I remember a distinct weekend night in the camp, there was a forecast of rain and winds up to 18 miles per hour. Let’s be real: our camp was not prepared. There was a small group of about eight or nine of us that stayed up till dawn trying to secure our infrastructure, particularly the kitchen canopy and library. I won’t forget that night. I was so tired. I was nearly ready to throw in the towel for the night and just deal with the consequences in the morning. But my houseless neighbors in our little city—some folks I knew from before, some I had just met—insisted on showing me how the wind was gonna sweep up our infrastructure and it was crucial to solve this problem. Together, we spent the late night hours in weirdly high spirits securing sandbags and tarping tents in more intricate detail than I could have ever thought of. Even when I was tempted to cut corners to get a little extra sleep, my priorities to secure the camp and protect the community were revitalized by the expertise of homeless community, who are familiar with the elements of Berkeley in ways I’m just not. 

Of the many lessons we learned from the UC Berkeley Free Palestine Encampment, let one of them be the parallels between our solidarity encampment and the homeless encampments that have made Berkeley the place that it is. People’s Park, for one. More than just parallel, we are perpendicular: give the people back their home.

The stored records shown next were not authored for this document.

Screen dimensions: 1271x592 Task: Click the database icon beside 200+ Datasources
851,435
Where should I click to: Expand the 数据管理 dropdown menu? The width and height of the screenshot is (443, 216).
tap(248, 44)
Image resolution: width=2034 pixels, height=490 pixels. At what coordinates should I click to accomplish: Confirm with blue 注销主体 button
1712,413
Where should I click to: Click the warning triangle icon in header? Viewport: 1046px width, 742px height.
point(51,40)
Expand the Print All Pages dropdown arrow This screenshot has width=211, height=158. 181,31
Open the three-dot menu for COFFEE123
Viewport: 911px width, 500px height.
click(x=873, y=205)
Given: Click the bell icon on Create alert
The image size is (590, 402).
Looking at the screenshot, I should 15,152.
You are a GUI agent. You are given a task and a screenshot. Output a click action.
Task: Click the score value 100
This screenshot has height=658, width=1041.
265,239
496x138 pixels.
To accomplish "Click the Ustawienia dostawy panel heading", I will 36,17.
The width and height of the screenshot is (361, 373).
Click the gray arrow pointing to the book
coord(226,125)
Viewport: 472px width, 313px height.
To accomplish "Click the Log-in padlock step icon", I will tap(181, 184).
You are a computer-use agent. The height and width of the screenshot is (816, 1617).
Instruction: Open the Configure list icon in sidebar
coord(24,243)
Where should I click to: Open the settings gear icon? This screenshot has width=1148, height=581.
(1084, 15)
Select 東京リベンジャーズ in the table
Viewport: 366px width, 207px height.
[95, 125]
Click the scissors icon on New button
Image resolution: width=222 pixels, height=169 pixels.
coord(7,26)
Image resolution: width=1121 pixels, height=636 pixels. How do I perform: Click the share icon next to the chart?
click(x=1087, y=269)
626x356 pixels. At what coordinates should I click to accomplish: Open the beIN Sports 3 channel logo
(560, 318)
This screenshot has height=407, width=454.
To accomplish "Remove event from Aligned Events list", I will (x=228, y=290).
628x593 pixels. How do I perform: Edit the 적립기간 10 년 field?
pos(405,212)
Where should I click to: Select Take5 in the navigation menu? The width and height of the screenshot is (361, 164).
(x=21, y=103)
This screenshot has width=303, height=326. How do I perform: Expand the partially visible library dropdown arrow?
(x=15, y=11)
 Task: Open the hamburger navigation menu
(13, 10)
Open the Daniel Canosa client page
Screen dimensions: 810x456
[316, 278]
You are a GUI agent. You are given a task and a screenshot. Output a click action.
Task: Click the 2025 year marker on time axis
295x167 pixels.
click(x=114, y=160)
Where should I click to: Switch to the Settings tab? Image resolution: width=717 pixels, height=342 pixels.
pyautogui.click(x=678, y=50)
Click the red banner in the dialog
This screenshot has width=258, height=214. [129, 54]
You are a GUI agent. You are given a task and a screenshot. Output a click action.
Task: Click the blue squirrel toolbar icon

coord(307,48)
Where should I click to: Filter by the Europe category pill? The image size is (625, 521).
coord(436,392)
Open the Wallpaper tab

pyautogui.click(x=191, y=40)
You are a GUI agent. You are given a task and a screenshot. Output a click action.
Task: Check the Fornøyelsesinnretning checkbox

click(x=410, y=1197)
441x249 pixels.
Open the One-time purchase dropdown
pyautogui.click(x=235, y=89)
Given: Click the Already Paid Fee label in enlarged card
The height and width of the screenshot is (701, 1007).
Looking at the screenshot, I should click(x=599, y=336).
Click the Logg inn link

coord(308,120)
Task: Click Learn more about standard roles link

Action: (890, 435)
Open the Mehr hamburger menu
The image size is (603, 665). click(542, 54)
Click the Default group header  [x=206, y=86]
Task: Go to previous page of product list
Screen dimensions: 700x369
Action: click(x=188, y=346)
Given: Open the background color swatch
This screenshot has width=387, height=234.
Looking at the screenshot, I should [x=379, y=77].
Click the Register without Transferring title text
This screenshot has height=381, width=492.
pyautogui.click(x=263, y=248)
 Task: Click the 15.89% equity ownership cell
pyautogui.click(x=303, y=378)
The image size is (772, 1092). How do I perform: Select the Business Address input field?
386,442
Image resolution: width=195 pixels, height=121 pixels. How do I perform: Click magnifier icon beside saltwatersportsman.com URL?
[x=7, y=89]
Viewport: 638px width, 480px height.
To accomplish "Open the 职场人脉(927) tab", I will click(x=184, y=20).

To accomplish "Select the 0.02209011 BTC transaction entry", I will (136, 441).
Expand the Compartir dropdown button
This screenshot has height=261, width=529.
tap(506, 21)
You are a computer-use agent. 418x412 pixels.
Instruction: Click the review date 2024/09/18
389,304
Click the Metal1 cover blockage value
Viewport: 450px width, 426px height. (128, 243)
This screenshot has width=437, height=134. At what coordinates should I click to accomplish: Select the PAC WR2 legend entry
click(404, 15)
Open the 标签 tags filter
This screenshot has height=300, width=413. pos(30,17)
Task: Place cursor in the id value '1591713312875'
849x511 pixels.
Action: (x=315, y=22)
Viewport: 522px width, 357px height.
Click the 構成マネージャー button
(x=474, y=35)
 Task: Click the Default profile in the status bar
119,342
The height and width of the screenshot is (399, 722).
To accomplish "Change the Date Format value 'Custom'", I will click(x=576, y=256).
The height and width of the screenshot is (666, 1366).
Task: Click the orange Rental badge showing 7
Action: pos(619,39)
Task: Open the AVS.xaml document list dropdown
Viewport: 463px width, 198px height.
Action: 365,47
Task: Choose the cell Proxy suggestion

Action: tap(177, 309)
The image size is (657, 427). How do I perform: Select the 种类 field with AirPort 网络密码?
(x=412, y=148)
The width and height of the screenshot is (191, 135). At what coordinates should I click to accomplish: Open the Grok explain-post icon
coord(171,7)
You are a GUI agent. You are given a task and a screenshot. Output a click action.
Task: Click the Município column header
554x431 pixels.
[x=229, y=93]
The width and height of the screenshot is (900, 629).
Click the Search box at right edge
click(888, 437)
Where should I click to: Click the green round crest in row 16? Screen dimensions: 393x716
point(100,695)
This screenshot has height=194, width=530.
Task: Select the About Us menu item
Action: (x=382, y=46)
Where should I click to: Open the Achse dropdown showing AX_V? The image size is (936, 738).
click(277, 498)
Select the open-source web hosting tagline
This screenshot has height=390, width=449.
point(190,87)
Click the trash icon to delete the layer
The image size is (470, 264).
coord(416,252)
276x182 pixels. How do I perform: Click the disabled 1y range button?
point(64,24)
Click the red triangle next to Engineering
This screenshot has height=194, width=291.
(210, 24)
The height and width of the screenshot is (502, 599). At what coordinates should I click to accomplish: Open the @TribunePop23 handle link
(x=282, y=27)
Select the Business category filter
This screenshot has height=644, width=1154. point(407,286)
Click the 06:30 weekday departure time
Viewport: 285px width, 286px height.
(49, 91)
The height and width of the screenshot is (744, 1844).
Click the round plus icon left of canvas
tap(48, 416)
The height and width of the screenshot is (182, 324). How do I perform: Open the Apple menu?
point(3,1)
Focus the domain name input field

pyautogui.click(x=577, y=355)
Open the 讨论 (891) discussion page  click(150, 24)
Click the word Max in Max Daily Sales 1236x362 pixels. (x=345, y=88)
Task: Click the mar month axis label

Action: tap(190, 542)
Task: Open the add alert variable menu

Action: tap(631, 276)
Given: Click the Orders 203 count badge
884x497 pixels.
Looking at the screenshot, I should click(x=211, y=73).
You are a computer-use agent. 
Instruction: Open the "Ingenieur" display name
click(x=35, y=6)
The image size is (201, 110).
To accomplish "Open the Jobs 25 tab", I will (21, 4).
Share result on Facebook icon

I am also feeling the range of emotions that comes with fighting a genocide your country funds. We did what we could at this school, but at the same time, the exact time we were having our commencement rally, the US was giving another $1 billion to Isn’treal. I am feeling hopeful, I am feeling the Intifada—I am also feeling hopeless, and feeling the irrecoverable losses. I will never again believe that it is not possible to hold space for feelings of celebration and relief while also holding feelings for anguish and exasperation. We can exhale at some responsibilities being alleviated while also holding the inarticulable weight of today (May 15—the day on which I am writing) being Nakba Day. And that it must keep cycling every day, like Banan was saying in the commencement rally. To feel so inconsequential and consequential in the same breaths. To know that it both doesn’t matter at all what I do, but it also matters more than I could ever understand.

Every one of us can list off a million reasons why this encampment was imperfect. But through and through, we all held it down. Every hand, every heart, every mind that showed up to keep building and keep problem-solving has laid an unbreakable foundation that cannot be taken away because it is deep inside of us now. I have so much love for all of you. It is only the beginning. Until Palestine is free!

Dorothy Dane was a camper at the UC Berkeley Free Palestine Encampment.